SUPPLIED PASSAGE ::
»»
Northwestern Small Blocks: The History and Rationale Behind an Urban Model

The scale of Portland’s and Vancouver’s small blocks sets patterns that solve multiple development problems and can be a contemporary model for developing urbane, walkable, and sustainable communities.

More than 170 years ago, town-site developers formulated development patterns for Portland, Oregon, and Vancouver, Washington, based on sound development considerations that led to modern, sustainable cities. Though much admired by contemporary city planners and developers, these patterns have rarely spread beyond the U.S. Northwest. Today’s community developers, who develop many projects on a scale greater than the 640 acres per square mile (100 ha per sq km) on which Vancouver and Portland were based, can benefit from understanding the history and functional advantages of the northwestern cities’ 200-by-200-foot (61 by 61 m) block patterns.

How It Began

The Northwestern small block patterns followed the U.S. Land Ordinances of 1785, 1787, and 1789 that established a standard public land survey system for new territories and states under which all land was to be divided into six-square-mile townships, each of which was to be subdivided into 36 one-square-mile (2.6 sq km) subsections. (© Macht & Company)

The Northwestern small block patterns followed the U.S. Land Ordinances of 1785, 1787, and 1789 that established a standard public land survey system for new territories and states under which all land was to be divided into six-square-mile (15.5 sq km) townships, each of which was to be subdivided into 36 one-square-mile (2.6 sq km) subsections. (© Macht & Company)

A series of pioneers platted northwestern cities with the small-block patterns that defined their human-scaled development. Canadian John McLoughlin developed Fort Vancouver for the British in 1825 along the Columbia River in territory that later became the state of Washington. It was the major trading post and administrative center in the U.S. Northwest for the British Hudson’s Bay Company, which dominated the territory for more than two decades. In 1829, at Willamette Falls, whose waters could be harnessed to power new lumber and wheat mills, McLoughlin founded a new town, Oregon City, in territory that would become the state of Oregon 30 years later. He hired a surveyor to plat Oregon City with small blocks measuring 200 by 275 feet (61 by 84 m). Oregon City became the central U.S. registry for all western city plats.

In 1844, pioneer Henry Williamson filed a plat there for Vancouver City, in the territory that would become Washington state in 1889. Vancouver would be a town of lots measuring 200 by 200 feet (61 by 61 m), with 60-foot-wide (18 m) street rights-of-way in one square mile (2.6 sq km).

In 1845, Asa Lovejoy, an agent of the Hudson’s Bay Company and mayor of Oregon City, filed a plat of 16 lots of those same dimensions, with the same size rights-of-way, for Portland. Subsequently, several other towns, including Hood River and Milwaukie in Oregon, and Camas and Washougal in Washington, adopted the same-scaled plats.

Development Rationale

For community developers, the most relevant questions are why the early city builders might have chosen these smaller-scale block patterns, what benefits they afforded both developers and cities, and how contemporary planner/developers could use the small-block grid scale to achieve walkability and urbanity in a variety of settings.
««
Saved entries ::
»»
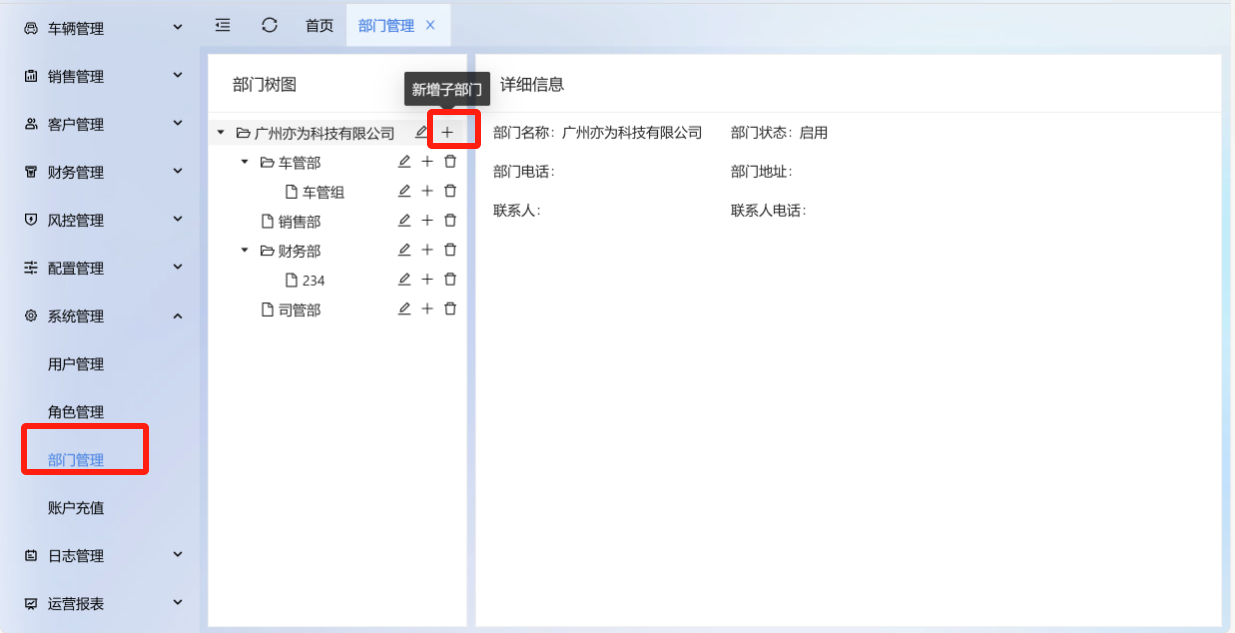The height and width of the screenshot is (633, 1235).
Task: Close the 部门管理 tab
Action: point(430,26)
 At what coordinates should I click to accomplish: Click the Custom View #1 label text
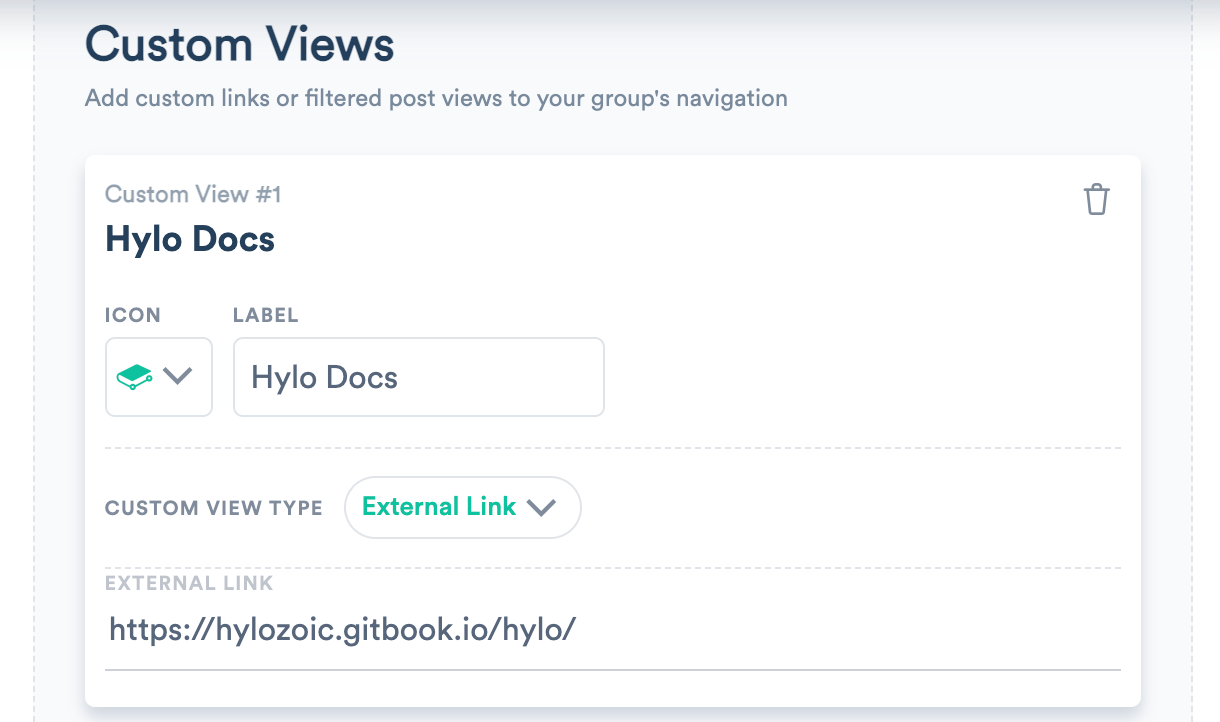coord(192,194)
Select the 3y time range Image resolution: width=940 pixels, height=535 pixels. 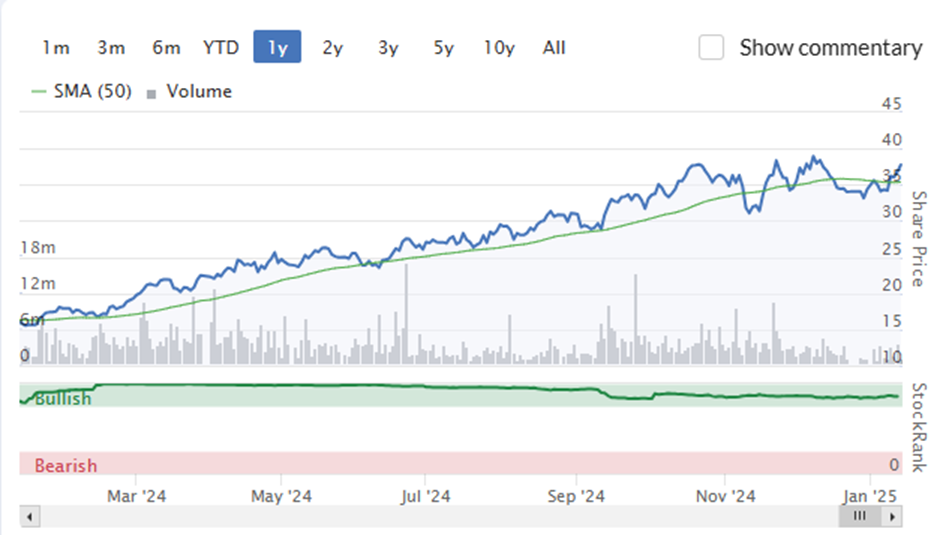click(388, 47)
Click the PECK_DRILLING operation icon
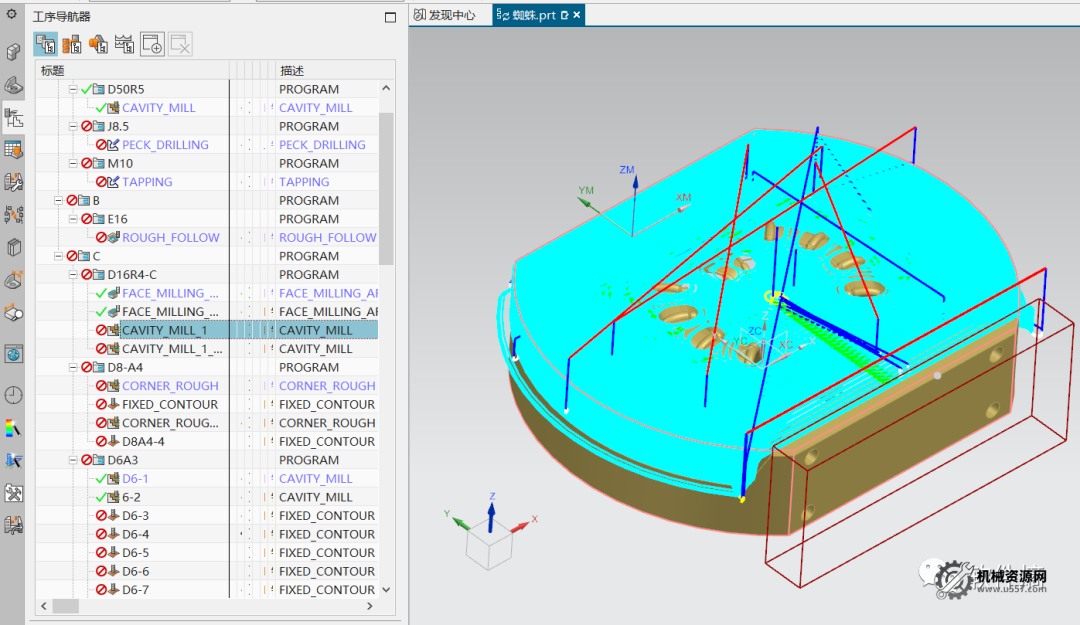1080x625 pixels. pyautogui.click(x=113, y=145)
««
TO DO ::
**A)** According to the piece on northwestern small blocks, what size were the blocks that McLoughlin's surveyor laid out for Oregon City?
**B)** Reproduce the stretch of the piece on northwestern small blocks from "In 1845, Asa" through "the same-scaled plats.".
This material has no connection to the piece on northwestern small blocks.

TASK-BY-TASK ANSWERS ::
**A)** They measured 200 by 275 feet (61 by 84 m).

**B)**
In 1845, Asa Lovejoy, an agent of the Hudson’s Bay Company and mayor of Oregon City, filed a plat of 16 lots of those same dimensions, with the same size rights-of-way, for Portland. Subsequently, several other towns, including Hood River and Milwaukie in Oregon, and Camas and Washougal in Washington, adopted the same-scaled plats.